Running integration tests
# Build the runtime first
cargo build
# Tier 1 + 2 (no API keys needed)
cd integration_tests
MACP_TEST_BINARY=../target/debug/macp-runtime cargo test -- --test-threads=1
# Individual tiers
MACP_TEST_BINARY=../target/debug/macp-runtime cargo test --test tier1 -- --test-threads=1
MACP_TEST_BINARY=../target/debug/macp-runtime cargo test --test tier2 -- --test-threads=1
# Tier 3 (requires OpenAI API key)
OPENAI_API_KEY=sk-... MACP_TEST_BINARY=../target/debug/macp-runtime \
cargo test --test tier3 -- --ignored --test-threads=1
# Against a hosted runtime (no local server started)
MACP_TEST_ENDPOINT=host:50051 cargo test -- --test-threads=1Or use the Makefile targets from the project root:
make test-integration-grpc # Tier 1
make test-integration-agents # Tier 2
make test-integration-e2e # Tier 3
make test-integration-hosted # All tiers against MACP_TEST_ENDPOINTConfiguration
| Variable | Purpose | Default |
|---|---|---|
MACP_TEST_BINARY | Path to the runtime binary | Builds from parent crate |
MACP_TEST_ENDPOINT | Hosted runtime to test against (skips local server) | Starts local server |
MACP_TEST_TLS | Use TLS for hosted connection | 0 |
MACP_TEST_AUTH_TOKEN | Bearer token for hosted runtime | Dev headers |
OPENAI_API_KEY | Required for Tier 3 tests | Tier 3 tests skip if unset |
Policy tests
The policy engine has dedicated coverage across multiple test layers:
Unit tests in src/policy/ include approximately 80 tests covering all six voting algorithms, quorum threshold calculations, veto logic, evaluation confidence requirements, registry CRUD operations, schema validation, default policy behavior, and rule deserialization.
Mode unit tests in src/mode/*.rs exercise policy denial paths in all five standard modes, verifying that governance policies correctly block commitment when rules are not satisfied.
Conformance fixtures exercise mode lifecycles with policy version binding to ensure policies are resolved and applied correctly during replay.

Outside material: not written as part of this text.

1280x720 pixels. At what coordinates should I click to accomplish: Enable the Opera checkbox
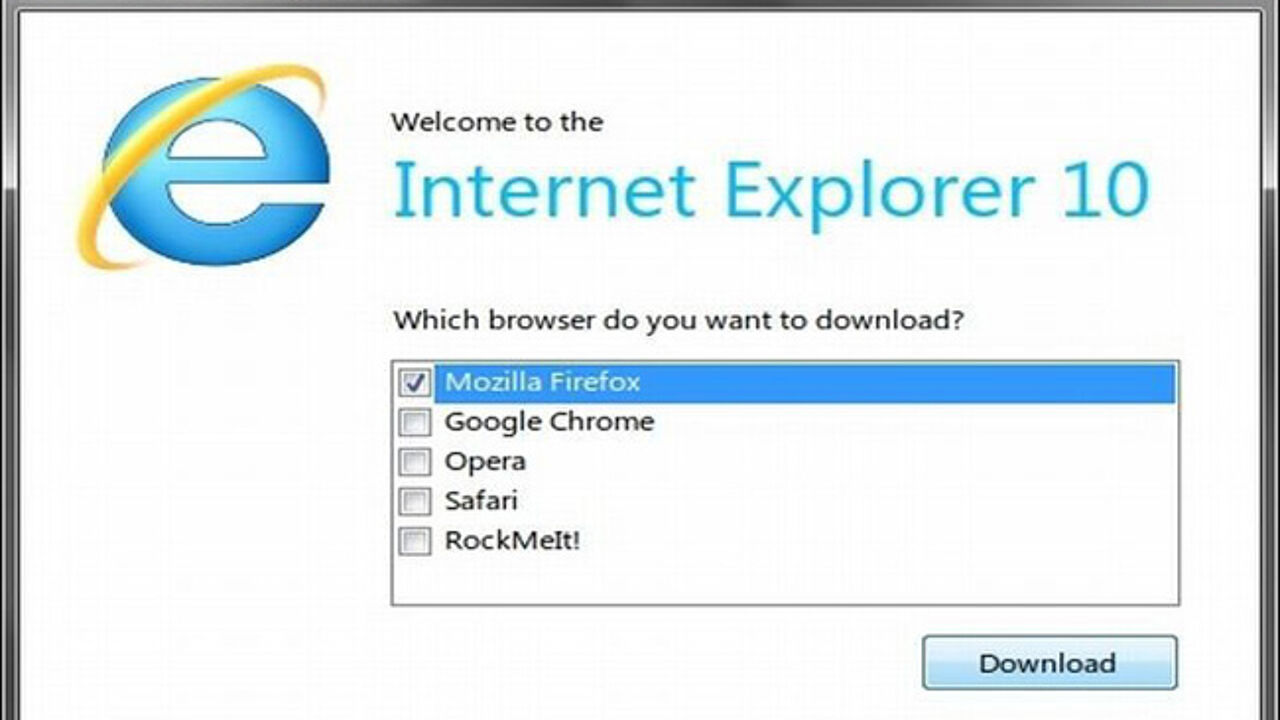click(414, 462)
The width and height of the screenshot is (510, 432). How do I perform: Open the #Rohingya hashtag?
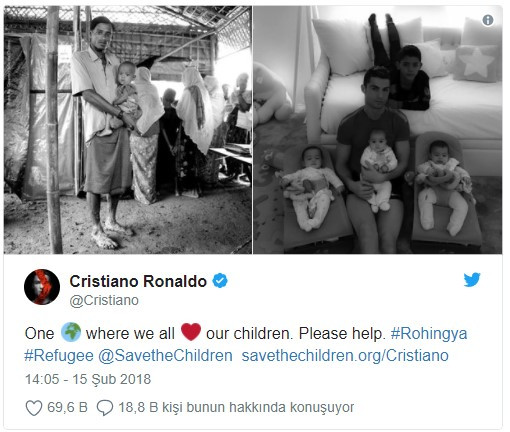[429, 334]
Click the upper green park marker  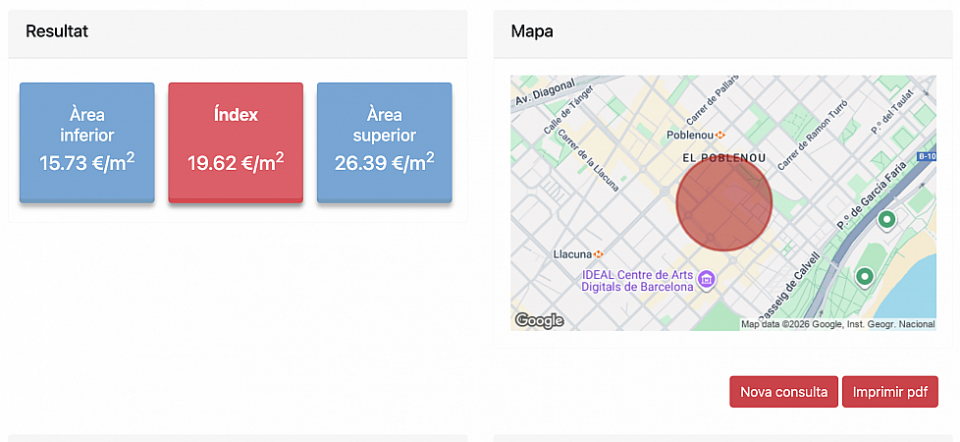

Integration tests perform gRPC round-trips for all five policy RPCs (RegisterPolicy, GetPolicy, ListPolicies, UnregisterPolicy, WatchPolicies) and test end-to-end policy enforcement: registering a policy, starting a session bound to it, and verifying that commitment is blocked when rules are not met.
CI/CD
Integration tests run via manual GitHub Actions dispatch rather than on every pull request:
Actions -> "Integration Tests" -> Run workflow -> optionally check "Run Tier 3 E2E"Tier 3 tests require the OPENAI_API_KEY repository secret. Tiers 1 and 2 run without any secrets.